Sunday, April 25, 2021

The joys of creating Xcode project files

Meson's Xcode backend was originally written in 2014 or so and was never complete or even sufficiently good for daily use. The main reason for this was that at the time I got extremely frustrated with Xcode's file format and had to stop because continuing with would have lead to a burnout. It's just that unpleasant. In fact, when I was working on it originally I spontaneously said the following sentence out loud:

You know, I really wish this file was XML instead.

I did not think these words could be spoken with a straight face. But they were.

The Xcode project file is not really even a "build file format" in the sense that it would be a high level description of the build setup that a human could read, understand and modify. Instead it seems that Xcode has an internal enterprise-quality object model and the project file is just this data structure serialised out to disk in a sort-of-like-json-designed-in-1990 syntax. This format is called a plist or a property list. Apparently there is even an XML version of the format, but fortunately I've never seen one of those. Plists are at least plain text so you can read and write them, but sufficiently like a binary that you can't meaningfully diff them which must make revision control conflict resolution a joy.

The semantics of Xcode project files are not documented. The only way to really work with them is to define simple projects either with Xcode itself or with CMake, read the generated project file and try to reverse-engineer its contents from those. If you get it wrong Xcode prints a useless error message. The best you can hope for is that it prints the line number where the error occurred. Often it does not.

The essentials

An Xcode project file is essentially a single object dictionary inside a wrapper dictionary. The keys are unique IDs and the values are dictionaries, meaning the whole thing is a string–variant wrapper dictionary containing a string–variant dictionary of string–variant dictionaries. There is no static typing, each object contains an isa key which has a string telling what kind of an object it is. Everything in Xcode is defined by building these objects and then by referring to other objects via their unique ids (except when it isn't, more about this later).

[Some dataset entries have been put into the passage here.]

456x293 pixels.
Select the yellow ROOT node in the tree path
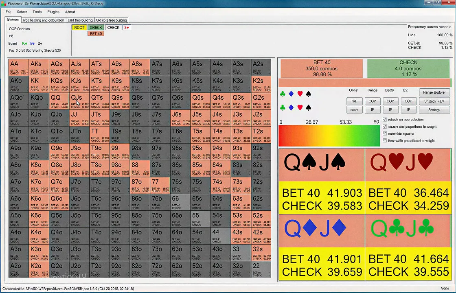point(79,28)
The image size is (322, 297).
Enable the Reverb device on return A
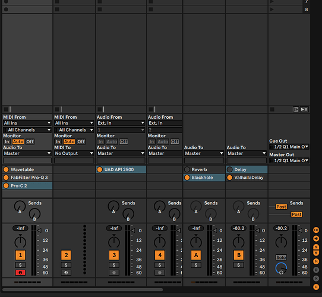[187, 169]
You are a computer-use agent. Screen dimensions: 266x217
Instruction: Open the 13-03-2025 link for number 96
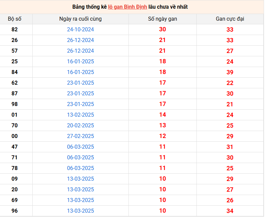81,211
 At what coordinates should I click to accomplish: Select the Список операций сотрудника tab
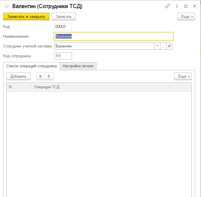(x=32, y=66)
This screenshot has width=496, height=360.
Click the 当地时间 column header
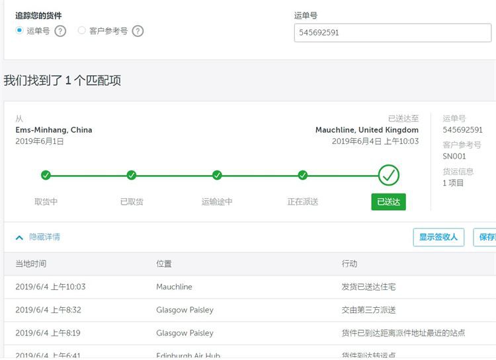pos(31,264)
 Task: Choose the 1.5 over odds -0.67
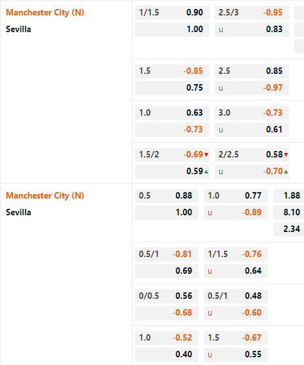click(x=236, y=338)
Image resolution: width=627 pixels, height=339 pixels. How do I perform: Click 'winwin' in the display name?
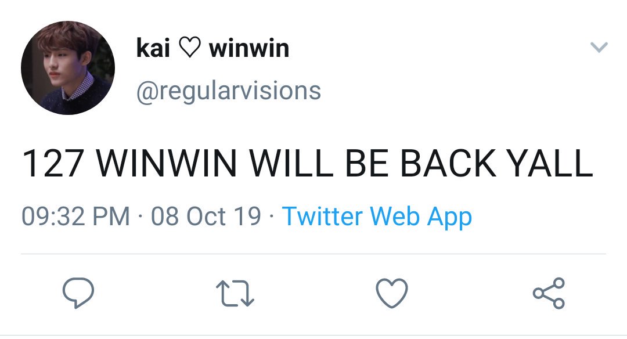pos(248,48)
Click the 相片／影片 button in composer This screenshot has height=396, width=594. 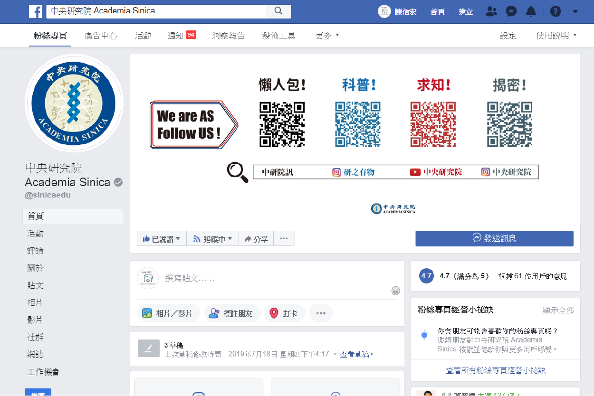point(168,313)
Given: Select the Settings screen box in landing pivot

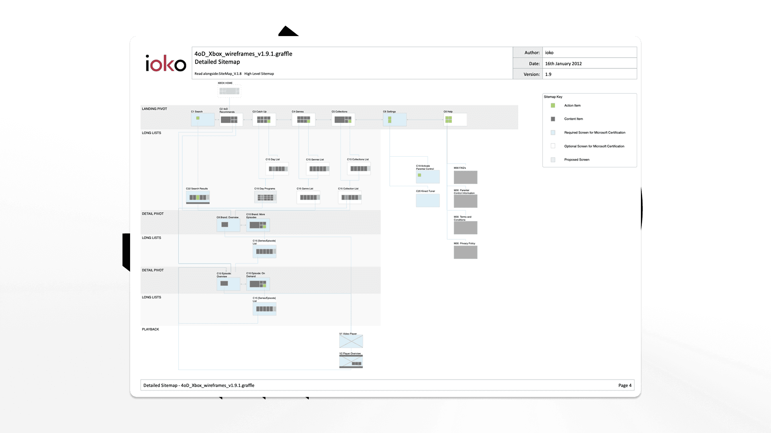Looking at the screenshot, I should click(394, 119).
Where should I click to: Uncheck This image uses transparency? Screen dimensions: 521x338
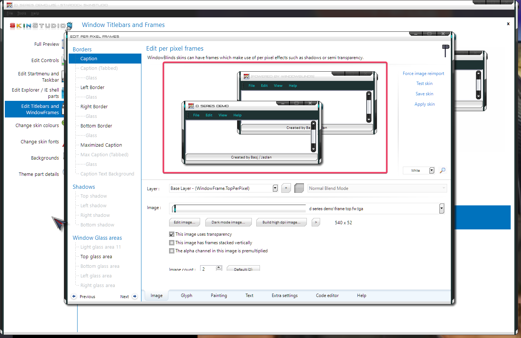point(172,234)
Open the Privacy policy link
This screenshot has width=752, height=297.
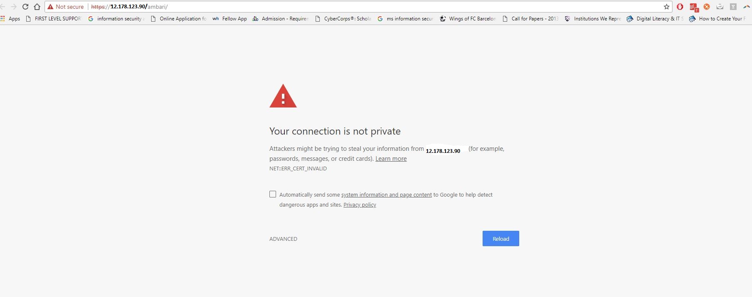click(359, 205)
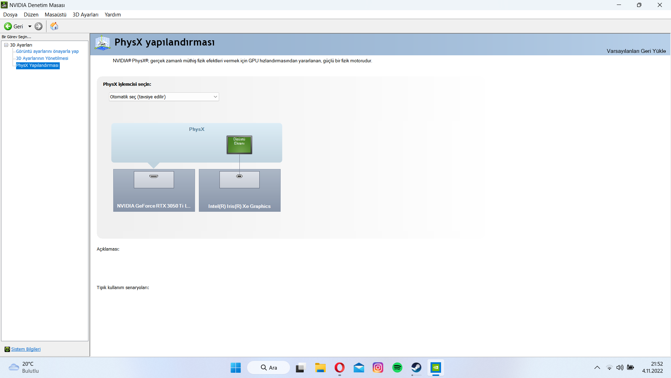Click the NVIDIA Control Panel taskbar icon

[435, 368]
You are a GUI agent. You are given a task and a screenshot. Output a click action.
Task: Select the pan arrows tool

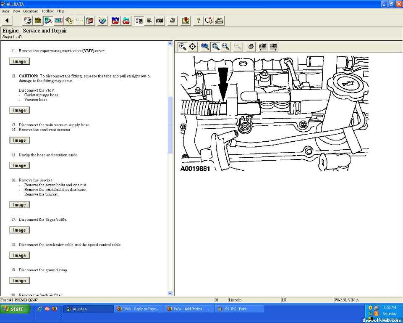(x=193, y=47)
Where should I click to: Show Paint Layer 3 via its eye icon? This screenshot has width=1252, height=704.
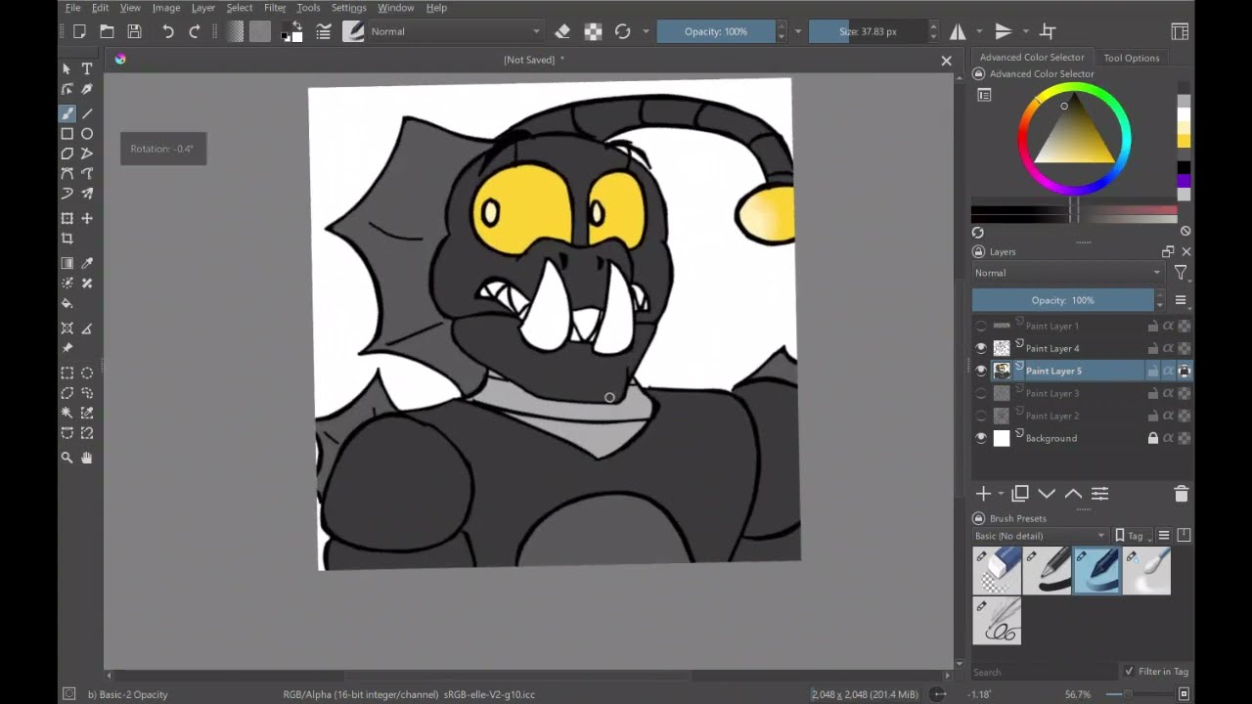[x=981, y=393]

Since everything has a unique ID, a reasonable expectation would be that a) it would be unique per object and b) you would use that ID to refer to the target. Neither of these are true. For example let's define a single build target, which in Xcode/CMake parlance is a PBXNativeTarget. Since plist has a native array type, the target's sources could be listed in an array of unique ids of the files. Instead the array contains a reference to a PBXSourcesBuildPhase object that has a few keys which are useless and always the same and an array of unique ids. Those do not point to file objects, as you might expect, but to a PBXBuildFile object, whose contents look like this:

24AA497CCE8B491FB93D4C76 = {
  isa = PBXBuildFile;
  fileRef = 58CFC111B9B64310B946BCE7 /* /path/to/file */;
};

There is no other data in this object. Its only reason for existing, as far as I can tell, is to point to the actual PBXFileReference object which contains the filesystem path. Thus each file actually gets two unique ids which can't be used interchangeably. But why stop at two?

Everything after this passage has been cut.